__Records shown__:
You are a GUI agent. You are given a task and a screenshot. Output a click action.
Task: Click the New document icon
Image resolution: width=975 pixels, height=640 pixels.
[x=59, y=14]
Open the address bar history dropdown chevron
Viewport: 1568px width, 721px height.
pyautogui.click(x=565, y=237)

__Work to complete__:
Transcribe all of the data above, keeping each line exactly as it stands.

__Result of the exercise__:
You are a GUI agent. You are given a task and a screenshot. Output a click action.
Task: Click the New document icon
Image resolution: width=975 pixels, height=640 pixels.
[x=59, y=14]
Open the address bar history dropdown chevron
Viewport: 1568px width, 721px height.
pyautogui.click(x=565, y=237)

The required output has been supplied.